Now that Code Wars 2016 is over, here are some things I’ve learned.
My biggest frustration is we can’t do a real beta test of the challenge. We have to keep it secret and so we test here at Windward. We spend a day where everyone actually codes up a client as our final test, and it makes for a fun day at work. We beat on the game. And yet… every year… there’s a bug.
We had one bug in the server. My fault. I wrote that code. I know the board game inside out. There’s no excuse. It was a dumb error. With that said, it didn’t have a great impact on the AI design and so it wasn’t a big hit.

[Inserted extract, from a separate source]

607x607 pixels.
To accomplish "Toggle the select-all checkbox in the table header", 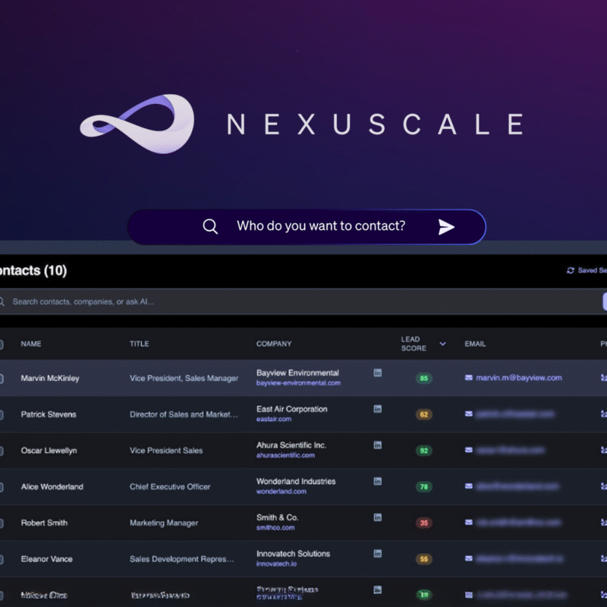I will coord(2,344).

Where we fell down was the Python client. Our problem with Python is we need to have one of our student interns write it and others test it. Every full-time person here has either never used it or it has been years since they have. We clearly need to do better in this area and we’ll do careful Python code review next year.
The AI Game
The game itself was a good challenge I think. My goal is have a game that’s easy to understand, and given 24 hours you could write a good AI. But in 8 hours it’s brutal. You have to make thoughtful choices, test quickly, and adapt even more quickly. I think Acquire did exactly that, especially with the 5 special cards.
What Students Gained
The feedback I got from one of the proctors was that he thinks students learned more in the 8 hours of this competition than they learn in a semester in some classes. I think that’s overstating it, but I do know this was an event that students learned a lot at, as well as had fun.
I also love the fact that our contests are direct competitions between teams, with a score determining the winner. The head-to-head competition is what makes it so much more intense. And picking the winner by the score instead of a panel of judges makes it so clear as to who won.
We’re now trying to figure out what game to do next year. Help us out by telling us: What did you think of this year’s competition?
Please let me know in the comments below.
Author: David Thielen
Dave, Windward's founder and CEO, is passionate about building superb software teams from scratch and dramatically improving the productivity of existing software teams. He's really proud that he once created a game so compelling (Enemy Nations) that a now-professional World of Warcraft player lost his job for playing it incessantly on company time. You can read more from Dave on his personal blog, and at Huffington Post.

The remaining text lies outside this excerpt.